(Text extract):
::::
Function *PrototypeAST::codegen() {
  // Make the function type:  double(double,double) etc.
  std::vector<Type *> Doubles(Args.size(), Type::getDoubleTy(*TheContext));
  FunctionType *FT =
      FunctionType::get(Type::getDoubleTy(*TheContext), Doubles, false);

  Function *F =
      Function::Create(FT, Function::ExternalLinkage, Name, TheModule.get());

  // Set names for all arguments.
  unsigned Idx = 0;
  for (auto &Arg : F->args())
    Arg.setName(Args[Idx++]);

  return F;
}

Function *FunctionAST::codegen() {
  // Transfer ownership of the prototype to the FunctionProtos map, but keep a
  // reference to it for use below.
  auto &P = *Proto;
  FunctionProtos[Proto->getName()] = std::move(Proto);
  Function *TheFunction = getFunction(P.getName());
  if (!TheFunction)
::::
(Data section):
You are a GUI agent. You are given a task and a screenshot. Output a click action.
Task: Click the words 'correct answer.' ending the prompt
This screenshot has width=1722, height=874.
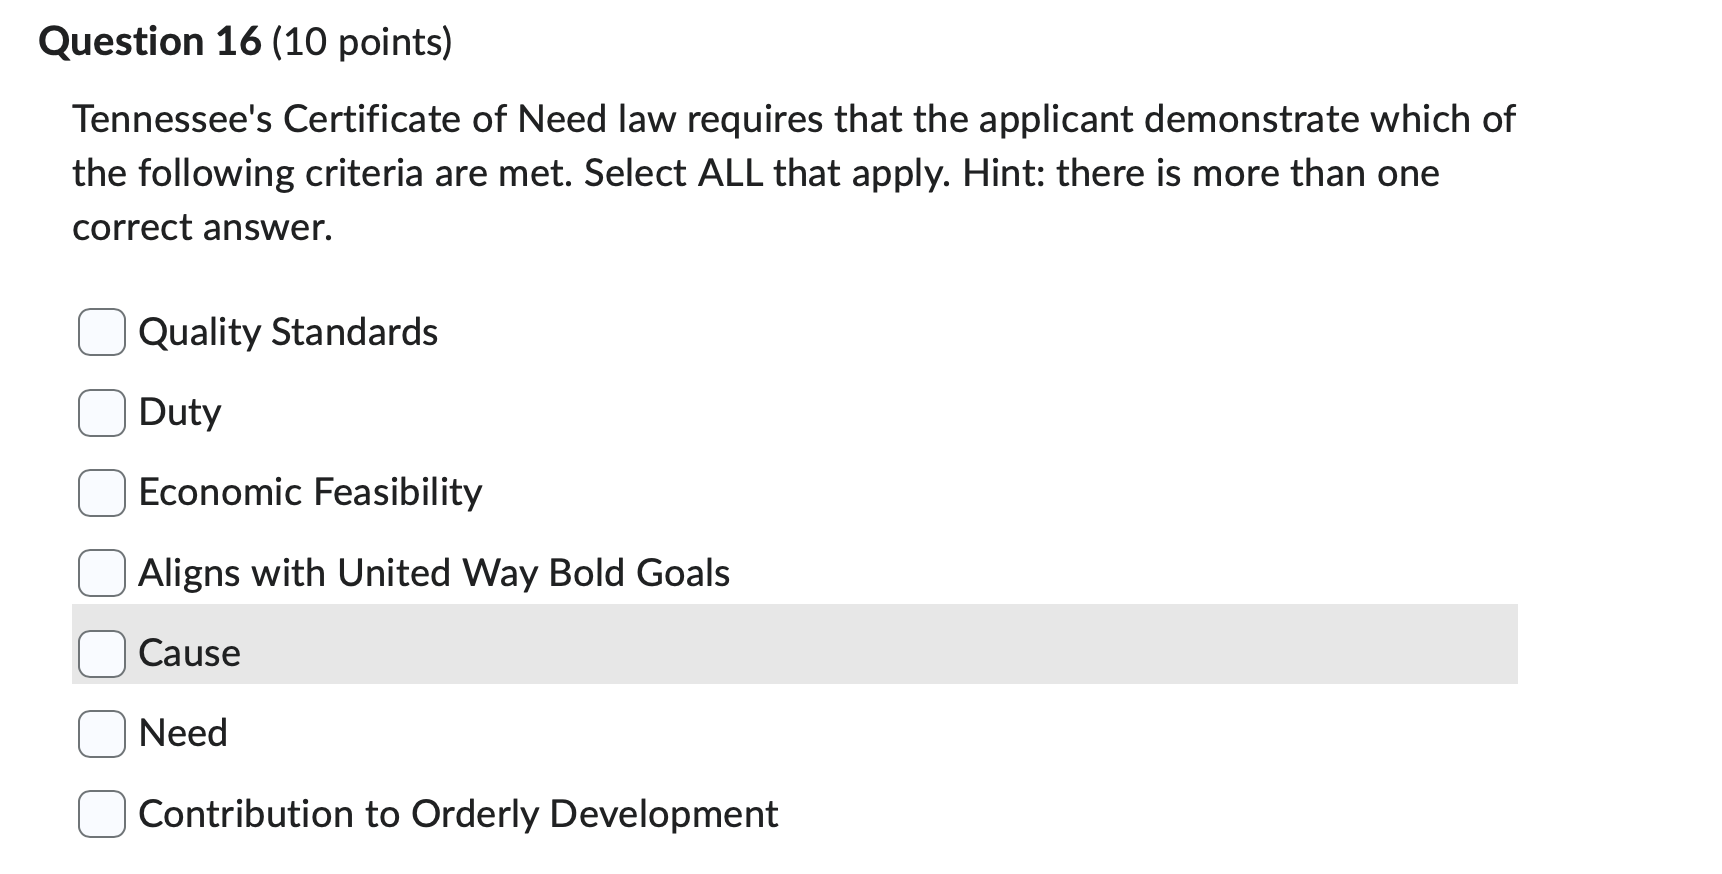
::::
(Exercise aim):
Continue the C++ code-generation code from its last line, picking up after "if (!TheFunction)".

(Result below):
    return nullptr;

  // If this is an operator, install it.
  if (P.isBinaryOp())
    BinopPrecedence[P.getOperatorName()] = P.getBinaryPrecedence();

  // Create a new basic block to start insertion into.
  BasicBlock *BB = BasicBlock::Create(*TheContext, "entry", TheFunction);
  Builder->SetInsertPoint(BB);

  // Record the function arguments in the NamedValues map.
  NamedValues.clear();
  for (auto &Arg : TheFunction->args())
    NamedValues[std::string(Arg.getName())] = &Arg;

  if (Value *RetVal = Body->codegen()) {
    // Finish off the function.
    Builder->CreateRet(RetVal);

    // Validate the generated code, checking for consistency.
    verifyFunction(*TheFunction);

    // Run the optimizer on the function.
    TheFPM->run(*TheFunction, *TheFAM);

    return TheFunction;
  }

  // Error reading body, remove function.
  TheFunction->eraseFromParent();

  if (P.isBinaryOp())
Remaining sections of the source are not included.